**Task prompt:** Please output exactly the lines from the one containing "Task: Go to the Mantainance menu item" through the last line of the records, both included.
--
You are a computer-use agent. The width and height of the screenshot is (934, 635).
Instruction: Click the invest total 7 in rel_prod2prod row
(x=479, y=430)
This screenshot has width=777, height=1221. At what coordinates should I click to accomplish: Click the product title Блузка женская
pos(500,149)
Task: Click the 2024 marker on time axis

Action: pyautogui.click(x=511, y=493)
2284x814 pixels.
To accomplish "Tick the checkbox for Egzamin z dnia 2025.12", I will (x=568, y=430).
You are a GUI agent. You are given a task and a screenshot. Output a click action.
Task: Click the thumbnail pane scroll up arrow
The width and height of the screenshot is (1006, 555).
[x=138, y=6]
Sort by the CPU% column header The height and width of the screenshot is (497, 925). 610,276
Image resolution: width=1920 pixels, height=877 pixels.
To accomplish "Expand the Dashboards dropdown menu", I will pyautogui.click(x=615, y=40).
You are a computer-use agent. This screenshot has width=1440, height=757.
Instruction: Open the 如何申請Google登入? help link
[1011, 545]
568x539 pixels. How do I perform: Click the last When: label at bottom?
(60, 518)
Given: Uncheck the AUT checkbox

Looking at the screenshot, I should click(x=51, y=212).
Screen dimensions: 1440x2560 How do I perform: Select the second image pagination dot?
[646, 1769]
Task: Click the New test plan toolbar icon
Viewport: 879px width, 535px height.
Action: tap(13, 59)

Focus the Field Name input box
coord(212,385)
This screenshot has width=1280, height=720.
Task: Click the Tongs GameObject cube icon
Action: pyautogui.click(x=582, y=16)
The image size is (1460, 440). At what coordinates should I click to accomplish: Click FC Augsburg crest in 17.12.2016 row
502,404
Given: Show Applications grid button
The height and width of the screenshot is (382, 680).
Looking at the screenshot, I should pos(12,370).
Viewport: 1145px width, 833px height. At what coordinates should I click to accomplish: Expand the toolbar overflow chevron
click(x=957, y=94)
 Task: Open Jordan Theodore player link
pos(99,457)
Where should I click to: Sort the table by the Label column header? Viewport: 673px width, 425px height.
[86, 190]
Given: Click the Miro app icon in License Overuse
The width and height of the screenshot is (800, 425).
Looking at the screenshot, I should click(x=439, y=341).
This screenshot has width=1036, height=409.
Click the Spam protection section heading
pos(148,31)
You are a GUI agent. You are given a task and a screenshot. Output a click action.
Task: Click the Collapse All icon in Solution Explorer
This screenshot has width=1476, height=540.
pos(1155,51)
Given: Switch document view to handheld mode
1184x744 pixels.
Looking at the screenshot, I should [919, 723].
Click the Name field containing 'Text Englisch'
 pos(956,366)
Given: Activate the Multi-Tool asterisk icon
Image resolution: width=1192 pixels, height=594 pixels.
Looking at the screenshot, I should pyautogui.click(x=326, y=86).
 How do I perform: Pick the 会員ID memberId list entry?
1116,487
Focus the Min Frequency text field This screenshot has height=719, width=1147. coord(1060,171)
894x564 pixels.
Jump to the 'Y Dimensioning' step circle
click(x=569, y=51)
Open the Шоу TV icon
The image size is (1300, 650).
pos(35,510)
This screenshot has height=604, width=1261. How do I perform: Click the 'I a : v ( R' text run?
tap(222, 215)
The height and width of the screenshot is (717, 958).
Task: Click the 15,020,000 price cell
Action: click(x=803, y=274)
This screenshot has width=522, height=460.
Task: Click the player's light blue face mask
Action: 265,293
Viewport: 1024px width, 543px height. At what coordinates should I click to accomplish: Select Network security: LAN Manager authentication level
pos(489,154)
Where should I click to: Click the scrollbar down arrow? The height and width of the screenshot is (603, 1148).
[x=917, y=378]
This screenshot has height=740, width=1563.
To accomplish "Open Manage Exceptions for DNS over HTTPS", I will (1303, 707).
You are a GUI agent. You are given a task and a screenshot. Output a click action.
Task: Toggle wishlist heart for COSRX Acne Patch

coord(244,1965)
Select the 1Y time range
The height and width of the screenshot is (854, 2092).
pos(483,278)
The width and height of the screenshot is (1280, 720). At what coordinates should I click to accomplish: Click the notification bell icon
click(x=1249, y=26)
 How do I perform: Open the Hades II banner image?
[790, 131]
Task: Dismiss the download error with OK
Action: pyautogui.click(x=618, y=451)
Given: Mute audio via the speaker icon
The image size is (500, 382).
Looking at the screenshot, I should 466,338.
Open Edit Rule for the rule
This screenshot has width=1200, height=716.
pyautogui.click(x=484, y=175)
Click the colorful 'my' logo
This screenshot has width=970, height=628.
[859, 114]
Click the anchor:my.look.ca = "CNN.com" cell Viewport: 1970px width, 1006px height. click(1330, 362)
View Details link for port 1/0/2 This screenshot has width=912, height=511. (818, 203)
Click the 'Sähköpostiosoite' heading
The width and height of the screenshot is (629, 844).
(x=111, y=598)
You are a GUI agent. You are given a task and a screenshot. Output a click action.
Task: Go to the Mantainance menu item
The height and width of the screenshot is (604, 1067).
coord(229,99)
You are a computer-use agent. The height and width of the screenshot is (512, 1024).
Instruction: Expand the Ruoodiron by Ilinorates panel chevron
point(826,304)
--
**Expected answer:**
Task: Go to the Mantainance menu item
The height and width of the screenshot is (604, 1067).
coord(229,99)
You are a computer-use agent. The height and width of the screenshot is (512, 1024).
Instruction: Expand the Ruoodiron by Ilinorates panel chevron
point(826,304)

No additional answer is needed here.